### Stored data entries
══════════
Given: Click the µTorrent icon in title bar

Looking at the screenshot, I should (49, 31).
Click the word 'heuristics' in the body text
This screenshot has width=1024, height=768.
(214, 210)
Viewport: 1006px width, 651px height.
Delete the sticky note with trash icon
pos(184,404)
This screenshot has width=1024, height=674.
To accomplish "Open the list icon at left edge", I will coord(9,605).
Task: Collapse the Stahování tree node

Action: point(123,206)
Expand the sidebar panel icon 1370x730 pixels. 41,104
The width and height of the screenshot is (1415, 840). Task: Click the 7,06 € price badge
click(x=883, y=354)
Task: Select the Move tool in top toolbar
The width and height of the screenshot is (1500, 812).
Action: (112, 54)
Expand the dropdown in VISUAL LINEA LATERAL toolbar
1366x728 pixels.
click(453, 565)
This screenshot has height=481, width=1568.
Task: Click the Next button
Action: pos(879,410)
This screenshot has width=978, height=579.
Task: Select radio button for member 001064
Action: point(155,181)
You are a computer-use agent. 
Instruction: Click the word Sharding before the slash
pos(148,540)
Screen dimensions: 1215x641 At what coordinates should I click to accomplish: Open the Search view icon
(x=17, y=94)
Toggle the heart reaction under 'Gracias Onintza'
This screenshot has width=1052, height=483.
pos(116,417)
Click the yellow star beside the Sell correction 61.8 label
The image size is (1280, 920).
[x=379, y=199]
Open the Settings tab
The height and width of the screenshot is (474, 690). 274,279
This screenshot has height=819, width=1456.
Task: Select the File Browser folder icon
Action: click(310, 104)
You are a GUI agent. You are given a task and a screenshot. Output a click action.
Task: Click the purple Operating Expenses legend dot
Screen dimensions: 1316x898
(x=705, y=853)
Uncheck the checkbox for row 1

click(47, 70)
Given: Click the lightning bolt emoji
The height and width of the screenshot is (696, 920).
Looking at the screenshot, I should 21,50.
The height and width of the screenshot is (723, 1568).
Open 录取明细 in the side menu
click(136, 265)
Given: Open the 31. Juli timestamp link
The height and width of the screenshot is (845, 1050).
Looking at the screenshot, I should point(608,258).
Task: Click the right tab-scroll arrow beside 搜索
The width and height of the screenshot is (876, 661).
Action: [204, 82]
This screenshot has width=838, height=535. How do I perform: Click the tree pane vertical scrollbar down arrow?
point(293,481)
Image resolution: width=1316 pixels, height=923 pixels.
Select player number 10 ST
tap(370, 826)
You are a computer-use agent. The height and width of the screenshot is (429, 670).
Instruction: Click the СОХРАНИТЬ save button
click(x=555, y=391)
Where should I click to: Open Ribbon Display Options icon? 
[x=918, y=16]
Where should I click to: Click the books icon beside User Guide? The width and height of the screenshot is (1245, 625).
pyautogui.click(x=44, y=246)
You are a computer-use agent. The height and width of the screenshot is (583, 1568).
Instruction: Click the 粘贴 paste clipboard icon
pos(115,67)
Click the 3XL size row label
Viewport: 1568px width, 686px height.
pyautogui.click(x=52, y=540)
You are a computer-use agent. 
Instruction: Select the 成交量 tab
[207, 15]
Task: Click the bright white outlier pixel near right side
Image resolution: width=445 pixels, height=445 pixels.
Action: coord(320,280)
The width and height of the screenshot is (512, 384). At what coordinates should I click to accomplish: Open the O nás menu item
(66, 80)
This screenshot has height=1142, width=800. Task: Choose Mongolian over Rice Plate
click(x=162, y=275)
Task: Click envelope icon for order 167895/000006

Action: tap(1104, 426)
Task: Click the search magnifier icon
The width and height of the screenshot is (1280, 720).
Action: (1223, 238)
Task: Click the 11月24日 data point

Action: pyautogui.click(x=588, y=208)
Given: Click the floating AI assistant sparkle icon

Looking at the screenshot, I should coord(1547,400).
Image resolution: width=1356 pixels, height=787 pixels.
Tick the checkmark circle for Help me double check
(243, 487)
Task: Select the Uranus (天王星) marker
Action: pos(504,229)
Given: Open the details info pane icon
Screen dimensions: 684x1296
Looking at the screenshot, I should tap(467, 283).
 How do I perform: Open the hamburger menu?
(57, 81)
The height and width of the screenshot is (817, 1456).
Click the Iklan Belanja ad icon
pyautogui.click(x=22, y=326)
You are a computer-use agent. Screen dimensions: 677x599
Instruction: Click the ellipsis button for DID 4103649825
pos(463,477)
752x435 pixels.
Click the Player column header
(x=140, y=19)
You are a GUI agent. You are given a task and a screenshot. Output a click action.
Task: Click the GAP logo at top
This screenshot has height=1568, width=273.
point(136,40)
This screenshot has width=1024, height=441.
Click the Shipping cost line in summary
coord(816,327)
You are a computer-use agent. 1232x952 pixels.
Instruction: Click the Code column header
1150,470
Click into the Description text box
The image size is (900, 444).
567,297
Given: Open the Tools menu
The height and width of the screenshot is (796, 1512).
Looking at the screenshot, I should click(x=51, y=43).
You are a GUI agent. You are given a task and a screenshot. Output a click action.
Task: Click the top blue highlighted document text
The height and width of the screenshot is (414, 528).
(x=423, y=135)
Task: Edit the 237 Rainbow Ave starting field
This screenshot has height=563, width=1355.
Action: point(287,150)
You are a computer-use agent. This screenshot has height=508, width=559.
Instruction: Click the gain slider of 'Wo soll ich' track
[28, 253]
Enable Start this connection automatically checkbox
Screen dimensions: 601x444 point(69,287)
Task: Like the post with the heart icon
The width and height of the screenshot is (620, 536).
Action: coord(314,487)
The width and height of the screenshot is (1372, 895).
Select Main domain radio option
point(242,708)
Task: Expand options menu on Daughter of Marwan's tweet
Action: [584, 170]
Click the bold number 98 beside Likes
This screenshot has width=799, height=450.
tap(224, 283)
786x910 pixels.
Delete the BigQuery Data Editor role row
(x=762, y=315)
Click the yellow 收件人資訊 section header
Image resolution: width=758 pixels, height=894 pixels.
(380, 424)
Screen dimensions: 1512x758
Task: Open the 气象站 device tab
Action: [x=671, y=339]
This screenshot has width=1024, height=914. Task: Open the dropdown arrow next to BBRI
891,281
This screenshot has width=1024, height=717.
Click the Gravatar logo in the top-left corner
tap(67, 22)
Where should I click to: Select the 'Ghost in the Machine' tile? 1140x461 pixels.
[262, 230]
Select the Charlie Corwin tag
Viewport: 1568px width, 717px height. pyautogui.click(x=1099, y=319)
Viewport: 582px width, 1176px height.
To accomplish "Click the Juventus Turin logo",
══════════
### How to complete this task
The expected response is the full data, reproduced exactly.

### Solution below
Given: Click the µTorrent icon in title bar

Looking at the screenshot, I should (49, 31).
Click the word 'heuristics' in the body text
This screenshot has width=1024, height=768.
(214, 210)
Viewport: 1006px width, 651px height.
Delete the sticky note with trash icon
pos(184,404)
This screenshot has width=1024, height=674.
To accomplish "Open the list icon at left edge", I will coord(9,605).
Task: Collapse the Stahování tree node

Action: point(123,206)
Expand the sidebar panel icon 1370x730 pixels. 41,104
The width and height of the screenshot is (1415, 840). Task: Click the 7,06 € price badge
click(x=883, y=354)
Task: Select the Move tool in top toolbar
The width and height of the screenshot is (1500, 812).
Action: (112, 54)
Expand the dropdown in VISUAL LINEA LATERAL toolbar
1366x728 pixels.
click(453, 565)
This screenshot has height=481, width=1568.
Task: Click the Next button
Action: pos(879,410)
This screenshot has width=978, height=579.
Task: Select radio button for member 001064
Action: point(155,181)
You are a computer-use agent. 
Instruction: Click the word Sharding before the slash
pos(148,540)
Screen dimensions: 1215x641 At what coordinates should I click to accomplish: Open the Search view icon
(x=17, y=94)
Toggle the heart reaction under 'Gracias Onintza'
This screenshot has width=1052, height=483.
pos(116,417)
Click the yellow star beside the Sell correction 61.8 label
The image size is (1280, 920).
[x=379, y=199]
Open the Settings tab
The height and width of the screenshot is (474, 690). 274,279
This screenshot has height=819, width=1456.
Task: Select the File Browser folder icon
Action: click(310, 104)
You are a GUI agent. You are given a task and a screenshot. Output a click action.
Task: Click the purple Operating Expenses legend dot
Screen dimensions: 1316x898
(x=705, y=853)
Uncheck the checkbox for row 1

click(47, 70)
Given: Click the lightning bolt emoji
The height and width of the screenshot is (696, 920).
Looking at the screenshot, I should 21,50.
The height and width of the screenshot is (723, 1568).
Open 录取明细 in the side menu
click(136, 265)
Given: Open the 31. Juli timestamp link
The height and width of the screenshot is (845, 1050).
Looking at the screenshot, I should point(608,258).
Task: Click the right tab-scroll arrow beside 搜索
The width and height of the screenshot is (876, 661).
Action: [204, 82]
This screenshot has width=838, height=535. How do I perform: Click the tree pane vertical scrollbar down arrow?
point(293,481)
Image resolution: width=1316 pixels, height=923 pixels.
Select player number 10 ST
tap(370, 826)
You are a computer-use agent. The height and width of the screenshot is (429, 670).
Instruction: Click the СОХРАНИТЬ save button
click(x=555, y=391)
Where should I click to: Open Ribbon Display Options icon? 
[x=918, y=16]
Where should I click to: Click the books icon beside User Guide? The width and height of the screenshot is (1245, 625).
pyautogui.click(x=44, y=246)
You are a computer-use agent. The height and width of the screenshot is (583, 1568).
Instruction: Click the 粘贴 paste clipboard icon
pos(115,67)
Click the 3XL size row label
Viewport: 1568px width, 686px height.
pyautogui.click(x=52, y=540)
You are a computer-use agent. 
Instruction: Select the 成交量 tab
[207, 15]
Task: Click the bright white outlier pixel near right side
Image resolution: width=445 pixels, height=445 pixels.
Action: coord(320,280)
The width and height of the screenshot is (512, 384). At what coordinates should I click to accomplish: Open the O nás menu item
(66, 80)
This screenshot has height=1142, width=800. Task: Choose Mongolian over Rice Plate
click(x=162, y=275)
Task: Click envelope icon for order 167895/000006

Action: tap(1104, 426)
Task: Click the search magnifier icon
The width and height of the screenshot is (1280, 720).
Action: (1223, 238)
Task: Click the 11月24日 data point

Action: pyautogui.click(x=588, y=208)
Given: Click the floating AI assistant sparkle icon

Looking at the screenshot, I should coord(1547,400).
Image resolution: width=1356 pixels, height=787 pixels.
Tick the checkmark circle for Help me double check
(243, 487)
Task: Select the Uranus (天王星) marker
Action: pos(504,229)
Given: Open the details info pane icon
Screen dimensions: 684x1296
Looking at the screenshot, I should tap(467, 283).
 How do I perform: Open the hamburger menu?
(57, 81)
The height and width of the screenshot is (817, 1456).
Click the Iklan Belanja ad icon
pyautogui.click(x=22, y=326)
You are a computer-use agent. Screen dimensions: 677x599
Instruction: Click the ellipsis button for DID 4103649825
pos(463,477)
752x435 pixels.
Click the Player column header
(x=140, y=19)
You are a GUI agent. You are given a task and a screenshot. Output a click action.
Task: Click the GAP logo at top
This screenshot has height=1568, width=273.
point(136,40)
This screenshot has width=1024, height=441.
Click the Shipping cost line in summary
coord(816,327)
You are a computer-use agent. 1232x952 pixels.
Instruction: Click the Code column header
1150,470
Click into the Description text box
The image size is (900, 444).
567,297
Given: Open the Tools menu
The height and width of the screenshot is (796, 1512).
Looking at the screenshot, I should click(x=51, y=43).
You are a GUI agent. You are given a task and a screenshot. Output a click action.
Task: Click the top blue highlighted document text
The height and width of the screenshot is (414, 528).
(x=423, y=135)
Task: Edit the 237 Rainbow Ave starting field
This screenshot has height=563, width=1355.
Action: point(287,150)
You are a computer-use agent. This screenshot has height=508, width=559.
Instruction: Click the gain slider of 'Wo soll ich' track
[28, 253]
Enable Start this connection automatically checkbox
Screen dimensions: 601x444 point(69,287)
Task: Like the post with the heart icon
The width and height of the screenshot is (620, 536).
Action: coord(314,487)
The width and height of the screenshot is (1372, 895).
Select Main domain radio option
point(242,708)
Task: Expand options menu on Daughter of Marwan's tweet
Action: [584, 170]
Click the bold number 98 beside Likes
This screenshot has width=799, height=450.
tap(224, 283)
786x910 pixels.
Delete the BigQuery Data Editor role row
(x=762, y=315)
Click the yellow 收件人資訊 section header
Image resolution: width=758 pixels, height=894 pixels.
(380, 424)
Screen dimensions: 1512x758
Task: Open the 气象站 device tab
Action: [x=671, y=339]
This screenshot has width=1024, height=914. Task: Open the dropdown arrow next to BBRI
891,281
This screenshot has width=1024, height=717.
Click the Gravatar logo in the top-left corner
tap(67, 22)
Where should I click to: Select the 'Ghost in the Machine' tile? 1140x461 pixels.
[262, 230]
Select the Charlie Corwin tag
Viewport: 1568px width, 717px height. pyautogui.click(x=1099, y=319)
Viewport: 582px width, 1176px height.
To accomplish "Click the Juventus Turin logo",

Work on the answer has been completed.